_TASK BRIEF:_ Beneath this task are records; tally the lines in them that contain "Medical" and report only the number.

_EXERCISE INPUTS:_

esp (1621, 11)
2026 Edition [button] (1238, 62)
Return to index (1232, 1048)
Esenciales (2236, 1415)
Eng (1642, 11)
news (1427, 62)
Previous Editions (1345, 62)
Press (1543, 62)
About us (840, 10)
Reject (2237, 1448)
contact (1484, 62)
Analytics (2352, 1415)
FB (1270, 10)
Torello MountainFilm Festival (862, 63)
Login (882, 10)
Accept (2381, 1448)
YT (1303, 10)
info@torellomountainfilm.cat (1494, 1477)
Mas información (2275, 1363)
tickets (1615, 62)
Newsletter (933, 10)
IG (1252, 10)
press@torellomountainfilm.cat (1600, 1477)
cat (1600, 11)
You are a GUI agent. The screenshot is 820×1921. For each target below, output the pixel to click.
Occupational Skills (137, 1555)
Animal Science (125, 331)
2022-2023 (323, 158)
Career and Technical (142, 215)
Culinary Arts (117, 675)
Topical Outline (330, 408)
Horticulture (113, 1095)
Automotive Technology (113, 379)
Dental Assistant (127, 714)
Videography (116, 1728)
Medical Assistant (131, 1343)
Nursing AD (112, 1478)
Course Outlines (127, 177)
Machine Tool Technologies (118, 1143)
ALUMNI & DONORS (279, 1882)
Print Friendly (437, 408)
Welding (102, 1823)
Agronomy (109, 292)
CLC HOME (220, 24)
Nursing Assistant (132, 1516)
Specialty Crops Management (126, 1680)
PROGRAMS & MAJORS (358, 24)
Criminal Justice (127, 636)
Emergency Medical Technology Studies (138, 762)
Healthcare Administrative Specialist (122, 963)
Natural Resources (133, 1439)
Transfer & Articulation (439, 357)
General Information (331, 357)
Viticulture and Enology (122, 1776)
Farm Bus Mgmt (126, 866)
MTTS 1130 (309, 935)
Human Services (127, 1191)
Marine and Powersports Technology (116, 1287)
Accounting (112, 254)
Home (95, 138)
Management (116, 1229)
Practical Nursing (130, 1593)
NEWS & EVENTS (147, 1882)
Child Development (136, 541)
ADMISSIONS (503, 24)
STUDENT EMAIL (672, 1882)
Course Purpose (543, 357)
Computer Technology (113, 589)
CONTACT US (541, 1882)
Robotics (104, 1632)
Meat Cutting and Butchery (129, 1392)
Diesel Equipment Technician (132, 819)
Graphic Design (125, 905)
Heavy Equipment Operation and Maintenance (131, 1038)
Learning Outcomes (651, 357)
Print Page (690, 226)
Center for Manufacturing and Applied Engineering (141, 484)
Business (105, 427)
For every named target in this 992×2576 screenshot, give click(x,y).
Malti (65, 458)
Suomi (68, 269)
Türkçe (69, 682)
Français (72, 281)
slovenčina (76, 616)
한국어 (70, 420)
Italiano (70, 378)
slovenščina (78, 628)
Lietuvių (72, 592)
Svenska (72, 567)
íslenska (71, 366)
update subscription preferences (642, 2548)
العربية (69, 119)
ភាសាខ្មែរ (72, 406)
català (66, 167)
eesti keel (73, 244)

_SOLUTION TO THIS TASK:_ 2